Identify each line below that contains the word "resolution" and copy those lines.

------ DATA ROWS

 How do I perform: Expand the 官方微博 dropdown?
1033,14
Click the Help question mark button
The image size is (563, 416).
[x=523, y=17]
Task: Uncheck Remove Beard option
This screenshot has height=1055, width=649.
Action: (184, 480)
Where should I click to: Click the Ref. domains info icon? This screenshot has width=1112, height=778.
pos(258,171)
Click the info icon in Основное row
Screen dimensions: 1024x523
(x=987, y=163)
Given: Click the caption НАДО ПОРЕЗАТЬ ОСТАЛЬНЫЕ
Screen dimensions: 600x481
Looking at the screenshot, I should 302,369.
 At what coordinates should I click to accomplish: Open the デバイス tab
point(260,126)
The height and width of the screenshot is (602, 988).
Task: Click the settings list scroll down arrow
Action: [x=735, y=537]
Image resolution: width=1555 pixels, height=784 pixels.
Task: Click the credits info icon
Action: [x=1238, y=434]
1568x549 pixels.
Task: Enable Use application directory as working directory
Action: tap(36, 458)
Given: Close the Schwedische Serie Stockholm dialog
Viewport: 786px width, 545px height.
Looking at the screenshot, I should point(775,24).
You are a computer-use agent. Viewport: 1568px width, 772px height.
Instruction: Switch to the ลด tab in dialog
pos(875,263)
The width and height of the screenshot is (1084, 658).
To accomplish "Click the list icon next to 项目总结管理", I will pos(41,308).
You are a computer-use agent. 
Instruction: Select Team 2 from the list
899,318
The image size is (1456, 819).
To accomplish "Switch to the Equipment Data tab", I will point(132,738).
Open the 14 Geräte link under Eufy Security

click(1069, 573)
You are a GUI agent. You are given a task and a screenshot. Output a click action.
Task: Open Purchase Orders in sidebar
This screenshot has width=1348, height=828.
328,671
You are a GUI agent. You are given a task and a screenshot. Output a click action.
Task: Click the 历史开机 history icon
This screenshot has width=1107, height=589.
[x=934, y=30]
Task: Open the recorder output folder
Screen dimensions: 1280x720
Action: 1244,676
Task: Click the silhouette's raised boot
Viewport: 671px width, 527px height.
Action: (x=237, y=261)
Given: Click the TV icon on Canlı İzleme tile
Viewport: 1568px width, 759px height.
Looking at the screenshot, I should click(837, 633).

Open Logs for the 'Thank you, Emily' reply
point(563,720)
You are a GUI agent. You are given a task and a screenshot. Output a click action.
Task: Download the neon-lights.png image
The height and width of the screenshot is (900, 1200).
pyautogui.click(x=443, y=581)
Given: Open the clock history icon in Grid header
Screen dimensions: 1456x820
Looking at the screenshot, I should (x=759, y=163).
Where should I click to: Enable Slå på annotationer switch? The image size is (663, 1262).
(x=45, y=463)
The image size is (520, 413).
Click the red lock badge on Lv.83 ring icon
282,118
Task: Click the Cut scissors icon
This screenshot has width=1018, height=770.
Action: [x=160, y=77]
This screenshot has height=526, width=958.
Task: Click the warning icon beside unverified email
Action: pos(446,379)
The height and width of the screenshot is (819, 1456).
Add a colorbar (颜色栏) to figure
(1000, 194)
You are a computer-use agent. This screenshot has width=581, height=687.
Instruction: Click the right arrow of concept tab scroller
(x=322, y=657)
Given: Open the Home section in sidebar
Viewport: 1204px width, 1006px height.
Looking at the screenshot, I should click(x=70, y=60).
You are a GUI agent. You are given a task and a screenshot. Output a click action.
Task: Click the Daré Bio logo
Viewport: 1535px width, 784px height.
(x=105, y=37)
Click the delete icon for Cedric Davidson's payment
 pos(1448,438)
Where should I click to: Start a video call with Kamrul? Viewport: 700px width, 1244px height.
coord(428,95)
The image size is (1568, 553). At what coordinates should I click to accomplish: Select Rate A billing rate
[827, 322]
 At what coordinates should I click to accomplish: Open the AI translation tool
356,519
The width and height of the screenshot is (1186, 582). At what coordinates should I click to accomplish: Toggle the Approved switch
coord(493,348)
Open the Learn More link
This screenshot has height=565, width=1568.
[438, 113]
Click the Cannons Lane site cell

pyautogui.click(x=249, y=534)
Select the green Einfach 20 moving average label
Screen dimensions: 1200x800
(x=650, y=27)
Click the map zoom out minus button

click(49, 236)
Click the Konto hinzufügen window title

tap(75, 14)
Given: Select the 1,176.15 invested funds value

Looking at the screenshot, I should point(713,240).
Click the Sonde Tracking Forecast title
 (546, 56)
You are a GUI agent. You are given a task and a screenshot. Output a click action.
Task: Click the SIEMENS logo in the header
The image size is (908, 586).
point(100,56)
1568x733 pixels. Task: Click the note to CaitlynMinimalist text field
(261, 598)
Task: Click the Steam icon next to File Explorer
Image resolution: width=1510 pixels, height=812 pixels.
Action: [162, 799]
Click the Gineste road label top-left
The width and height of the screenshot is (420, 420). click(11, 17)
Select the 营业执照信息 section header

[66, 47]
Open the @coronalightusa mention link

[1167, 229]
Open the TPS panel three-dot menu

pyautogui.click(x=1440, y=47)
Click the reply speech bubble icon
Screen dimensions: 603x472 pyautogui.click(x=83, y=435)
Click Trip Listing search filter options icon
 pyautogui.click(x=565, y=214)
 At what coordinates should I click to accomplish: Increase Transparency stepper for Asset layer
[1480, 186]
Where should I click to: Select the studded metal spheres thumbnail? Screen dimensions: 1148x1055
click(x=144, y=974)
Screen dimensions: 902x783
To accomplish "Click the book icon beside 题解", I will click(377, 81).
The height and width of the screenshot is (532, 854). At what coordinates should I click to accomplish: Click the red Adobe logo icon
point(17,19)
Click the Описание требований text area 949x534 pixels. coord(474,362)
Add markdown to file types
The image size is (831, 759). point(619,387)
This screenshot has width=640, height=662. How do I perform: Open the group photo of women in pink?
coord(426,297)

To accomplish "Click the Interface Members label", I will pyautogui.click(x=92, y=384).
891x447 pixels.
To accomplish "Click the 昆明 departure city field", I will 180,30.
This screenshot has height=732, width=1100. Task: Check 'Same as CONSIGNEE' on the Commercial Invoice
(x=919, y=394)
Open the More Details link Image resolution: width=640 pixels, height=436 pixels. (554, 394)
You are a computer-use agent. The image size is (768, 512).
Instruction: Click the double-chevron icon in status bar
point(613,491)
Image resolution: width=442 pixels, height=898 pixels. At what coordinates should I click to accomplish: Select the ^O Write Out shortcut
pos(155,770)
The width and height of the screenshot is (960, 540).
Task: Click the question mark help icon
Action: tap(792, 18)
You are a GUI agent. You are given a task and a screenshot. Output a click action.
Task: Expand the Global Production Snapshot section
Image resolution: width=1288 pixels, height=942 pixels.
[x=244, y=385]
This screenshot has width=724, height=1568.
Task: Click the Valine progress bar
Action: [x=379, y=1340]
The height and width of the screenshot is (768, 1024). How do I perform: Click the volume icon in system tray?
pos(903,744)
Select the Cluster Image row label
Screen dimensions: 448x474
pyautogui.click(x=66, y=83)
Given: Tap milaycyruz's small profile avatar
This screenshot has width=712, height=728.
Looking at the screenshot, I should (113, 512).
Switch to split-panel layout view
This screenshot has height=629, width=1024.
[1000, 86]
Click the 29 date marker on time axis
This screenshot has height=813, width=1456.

------------

FULL OUTPUT:
Image resolution: width=1555 pixels, height=784 pixels.
Image resolution: width=1510 pixels, height=812 pixels.
Open the More Details link Image resolution: width=640 pixels, height=436 pixels. (554, 394)
Image resolution: width=442 pixels, height=898 pixels. At what coordinates should I click to accomplish: Select the ^O Write Out shortcut
Image resolution: width=1288 pixels, height=942 pixels.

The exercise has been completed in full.